Digging Into Node.js Transform Stream
Transcript from the "Transform Stream" Lesson
>> Kyle Simpson: We do want to actually do some processing on our streams as they go by. And the way we're gonna do that is we're gonna set up a transform stream. So I'm going to pull in let's see what it's called here at transform from the stream.
>> Kyle Simpson: There's another built in node model called stream, and we're gonna just pull off specifically the transform string constructor from it.
[00:00:31] We're gonna make a transform stream and the reason we're making a transform stream is so that we can step in the middle of a stream pipe and item by item we can process what's going through it. So, instead of having output stream immediately. In there what we're just gonna do is step in the middle of it.

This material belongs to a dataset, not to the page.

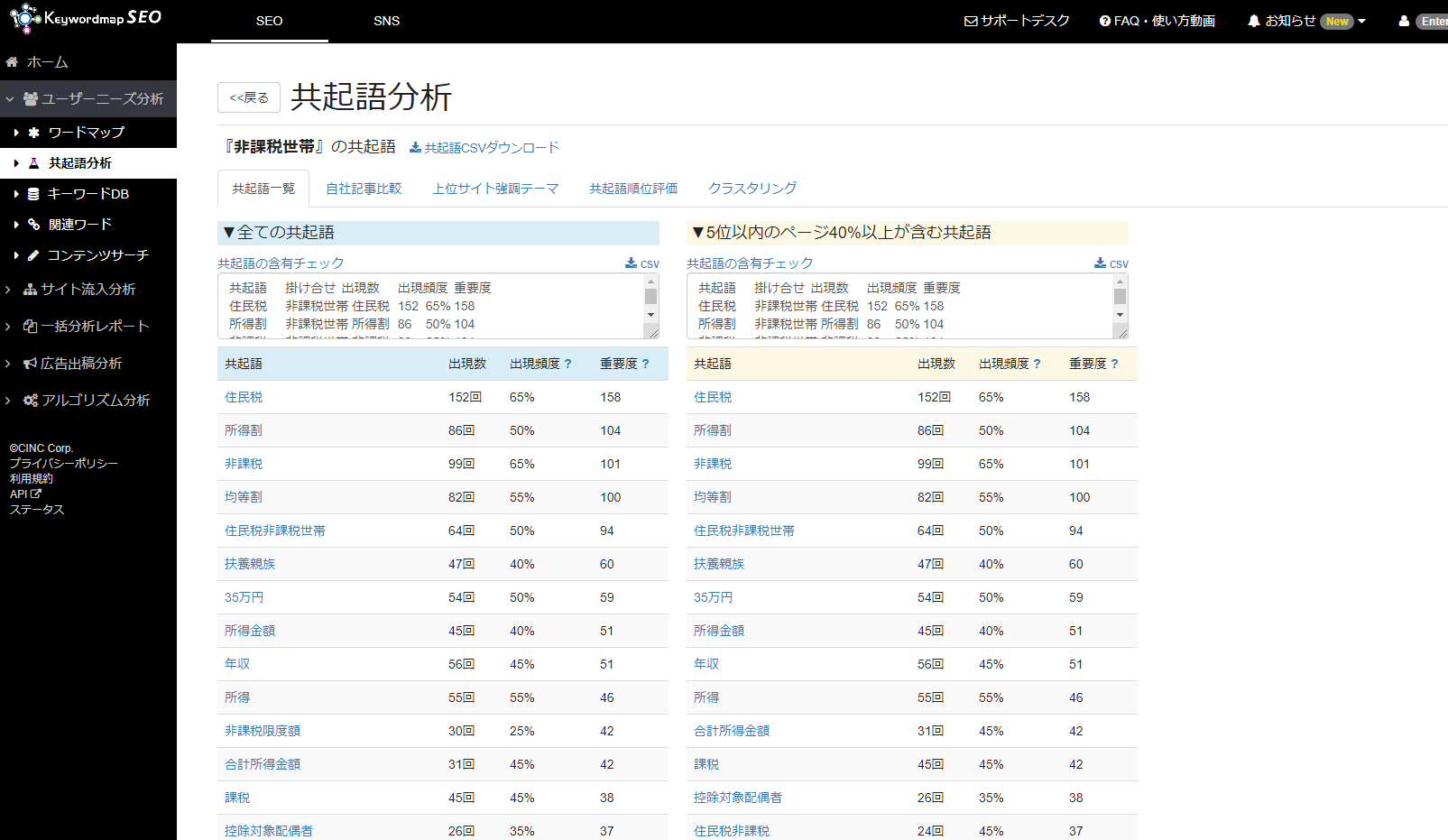Open 住民税非課税世帯 keyword in left table
Screen dimensions: 1448x840
tap(275, 531)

[00:00:53] So let's make an upperStream that's gonna say new Transform. And the constructor takes an object that can have several configurations in it but the one we want to care about is that it needs a method called transform. And this method will receive some inputs, it will receive a chunk.
[00:01:18] It will receive an encoding which we don't care about in here. Doesn't even always know the encoding and then it seems a method to let us know that it's finished. I'll call it next, or maybe we'll call it cb. This is just a notifier that we have finished.
[00:01:36] The way that this transform stream works, it may seem a little bit strange, but it's basically kind of like an array. So if we wanna put something into our stream from that chunk, we literally just say this.push and give it something. Okay, so we're not passing it to callback, but we do need to execute callback so that the stream knows this chunk has been processed and it can move on.
[00:01:59] And that allows you to do asynchronous processing if you need to. Here we literally just wanna take the chunk, turn it into a string and upper case it. So we'll do that we'll say chunk.toString. Chunk of course is a buffer. We'll take chunk.toString which turns it into a string and then we'll call it toUpperCase on it.
>> Kyle Simpson: That pushes the transformed chunk into our upperStream. Now, we need to get input stream into upperStream. Anybody remember how we do that?
>> Kyle Simpson: Think about the shapes of the streams that we're dealing with. UpperStream is going to be a writable.
>> Speaker 2: Would it be outstream.pipe with upperStream as the argument?
>> Kyle Simpson: And output stream won't have a .pipe on it because the output stream is
>> Speaker 2: nstream.pipe
>> Kyle Simpson: So it's going to be inStream.pipe and we're going to give it a readable stream so upperStream and what's gonna come back from that is-
>> Speaker 2: A readable stream.
>> Kyle Simpson: outStream.
>> Kyle Simpson: So we're taking inStream in to this thing and then we're transforming it.
[00:03:23] Now I'm just gonna do one extra little intermediary step, which is gonna set us up for stuff we're doing later. When I assign outputStream there we're just gonna use outputStream. It's gonna allow us to do a bunch of transformations that we'll get to. So we're just gonna keep reassigning this variable outStream is equal toi outStream.pipe into something else, and then we'll do that over and over and over again, okay?
[00:03:45] And now we have a targetStream to write to, and we can finally say at the very end outStream into our targetStream and it should dump those contents. So let's go over to our code. And we're gonna try it with the Lauren.text. And we'll see that it was able to uppercase all of them, but to prove to you that it's happening one chunk at a time, now that we have a transform stream, but I'm actually gonna do is insert a delay.
[00:04:19] Into each step of the transformation, make it obvious what's happening. So I'm gonna just do a simple old set timeout. So I can just say cb and let's just delay by 500 milliseconds for each chunk and then when we run this you're gonna see that each chunk is getting processed.
[00:04:41] Every 500 milliseconds.
>> Kyle Simpson: So it's roughly 11 or 12 chunks to go through the whole megabyte file and then it's finished. So that proves to us it's not doing everything all at once. It's doing it efficiently. It's using these internal buffer sizes. I assume that they have some conditions within it where maybe they adjust those or even configure those, but I think the default is 65K.
[00:05:18] All right, let's take that timer back out. That was just for illustration purposes. Make sure you call cb.